▸ **DESCRIPTION OF THE TASK**:
Retype everything from the line containing "The image size" down to the line containing "click(294, 111)", both included, leaving the pictures out.
--- START DATASET ROWS ---
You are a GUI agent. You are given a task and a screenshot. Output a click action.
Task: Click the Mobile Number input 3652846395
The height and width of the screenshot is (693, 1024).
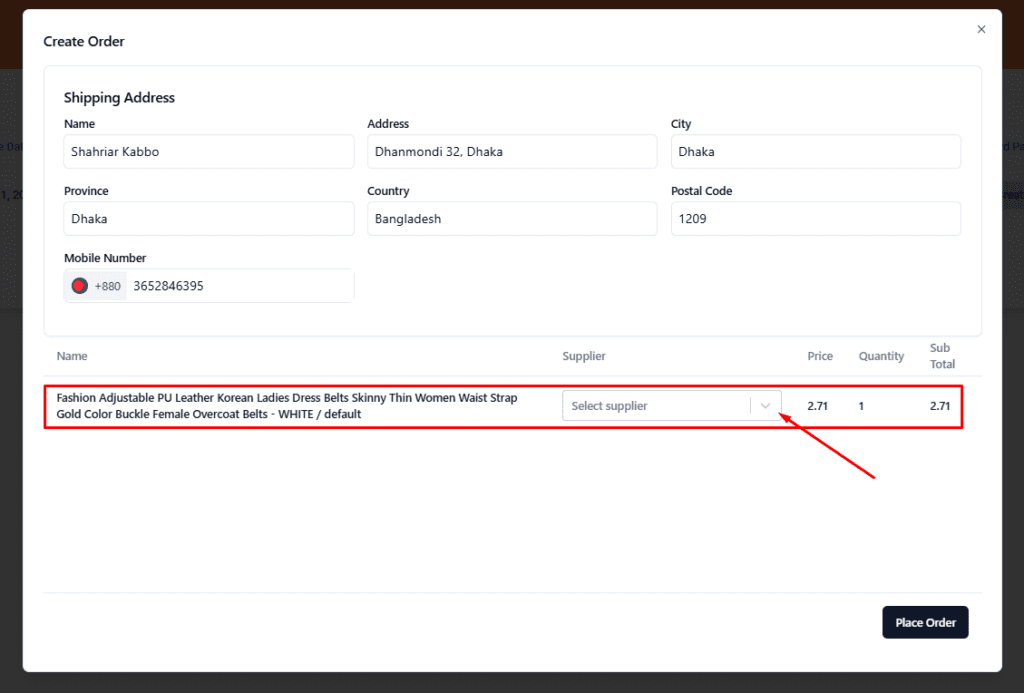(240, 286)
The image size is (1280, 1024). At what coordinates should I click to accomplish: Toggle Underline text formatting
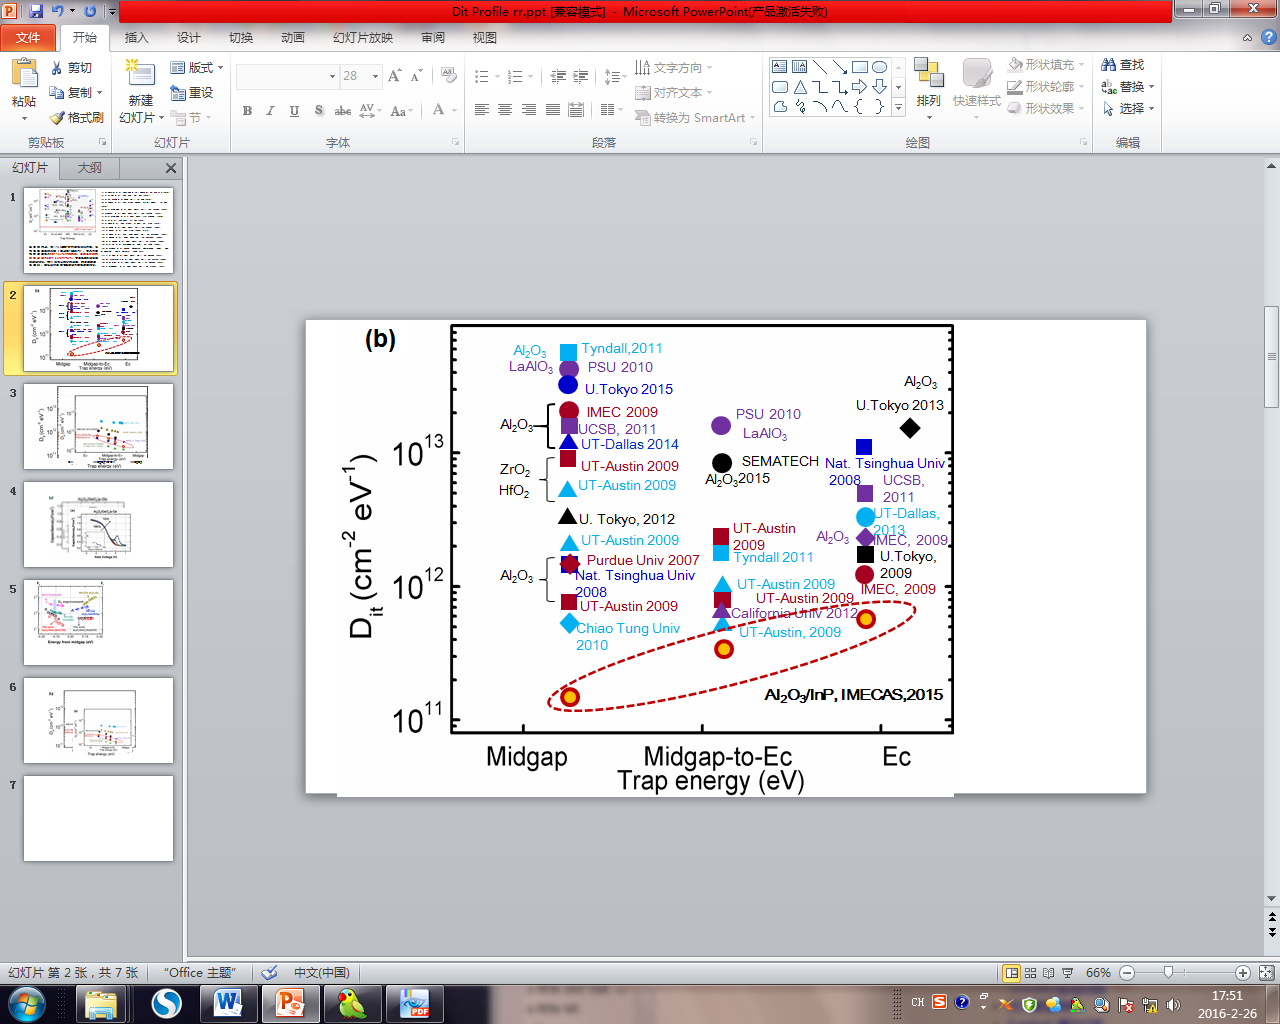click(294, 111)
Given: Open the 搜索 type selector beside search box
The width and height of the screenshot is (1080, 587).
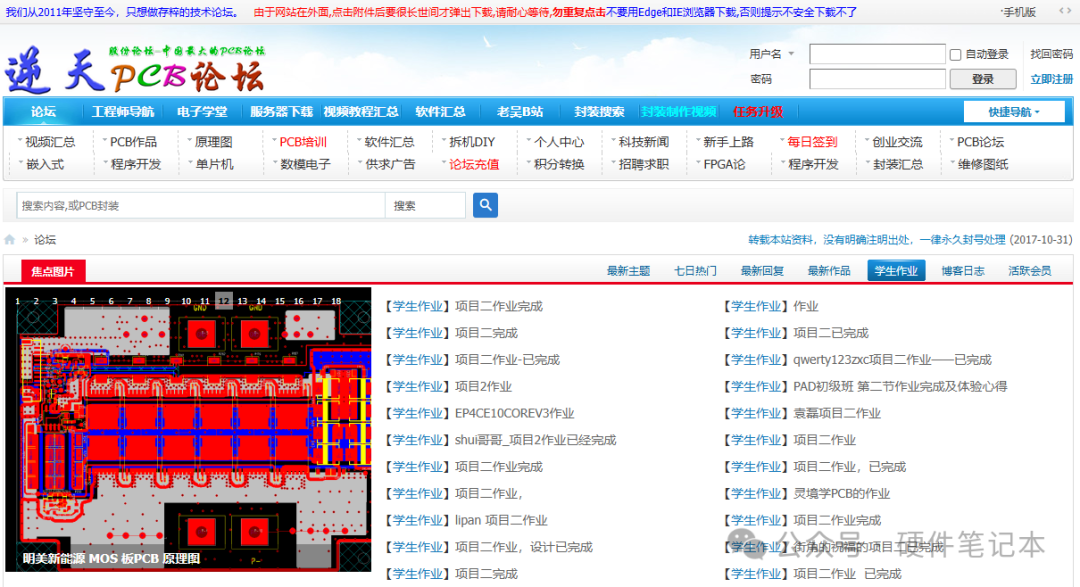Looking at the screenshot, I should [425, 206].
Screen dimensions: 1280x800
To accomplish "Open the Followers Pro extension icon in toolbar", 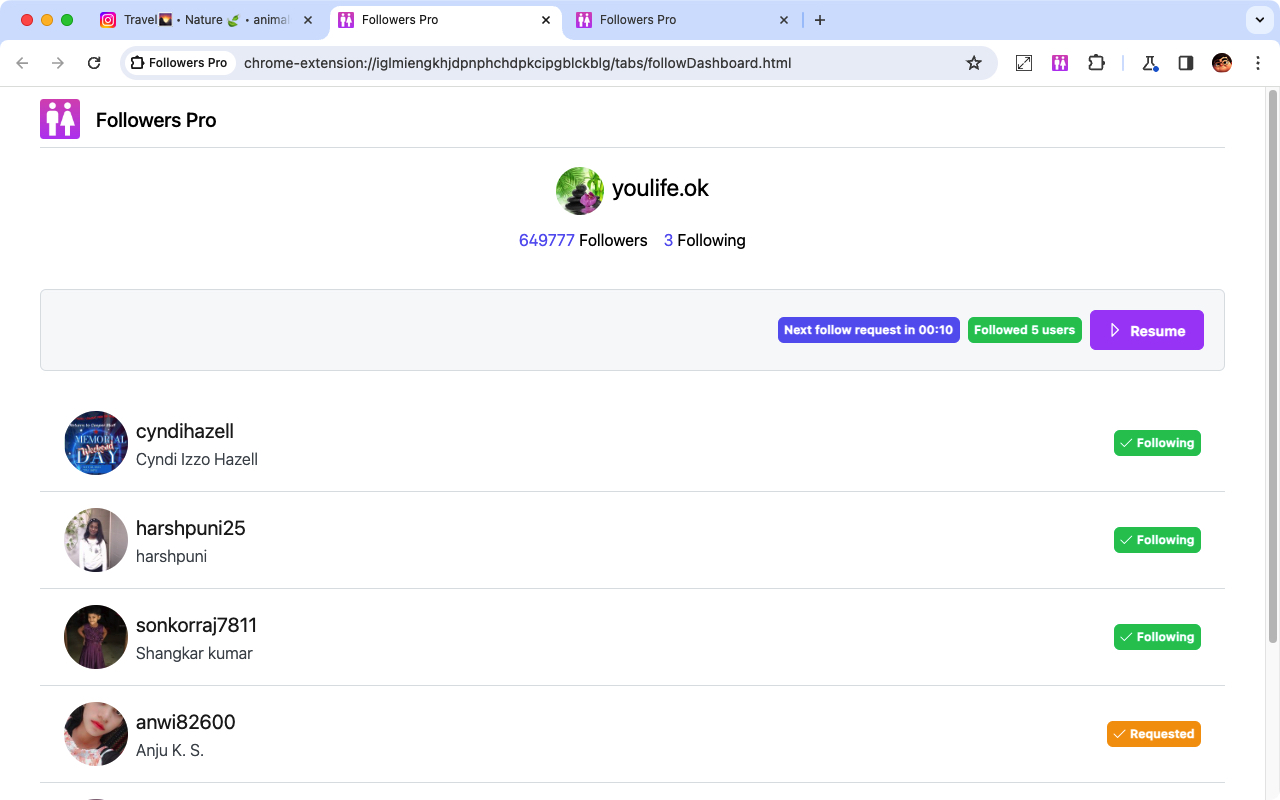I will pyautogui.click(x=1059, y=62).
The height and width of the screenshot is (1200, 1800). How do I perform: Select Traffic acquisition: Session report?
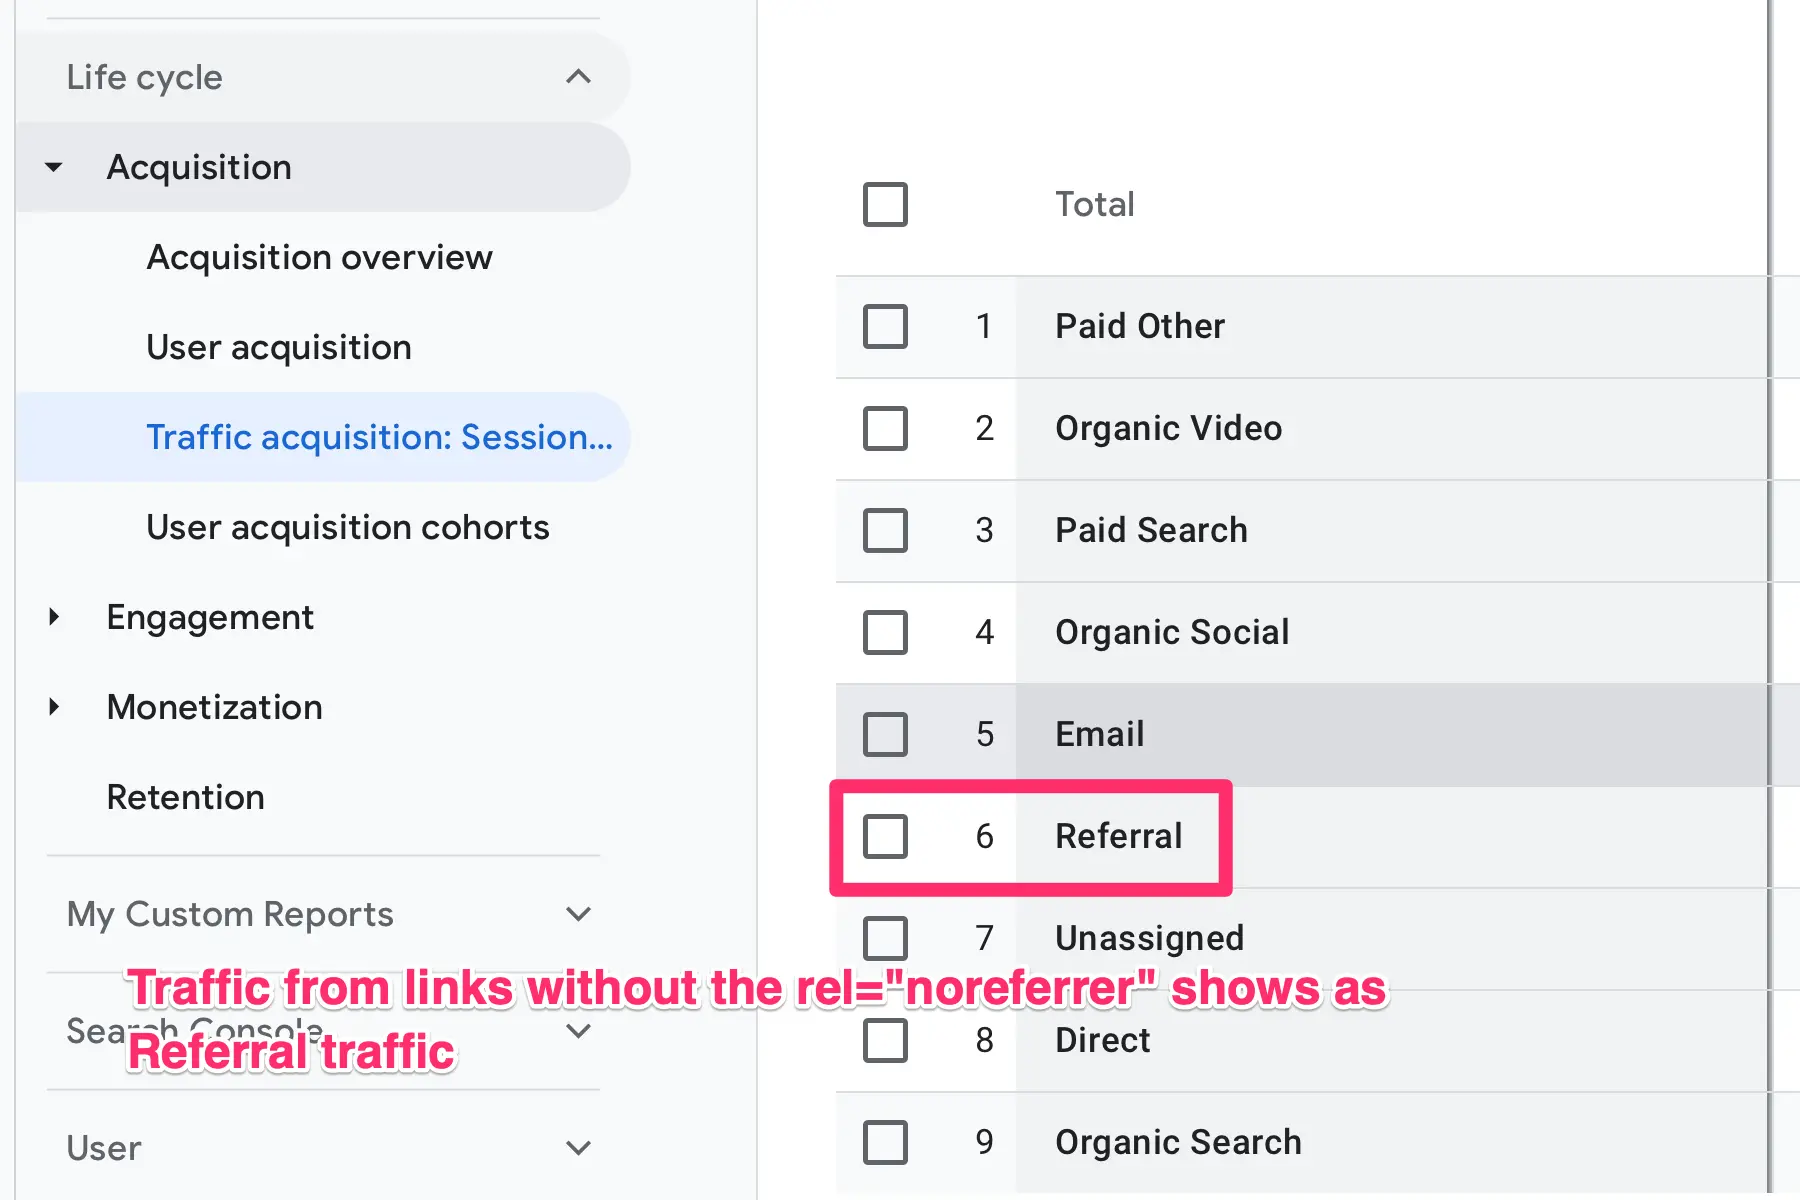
--- END DATASET ROWS ---
▸ **ANSWER TO THIS EXERCISE**:
The image size is (1280, 1024). At what coordinates should I click to accomplish: Toggle Underline text formatting
click(294, 111)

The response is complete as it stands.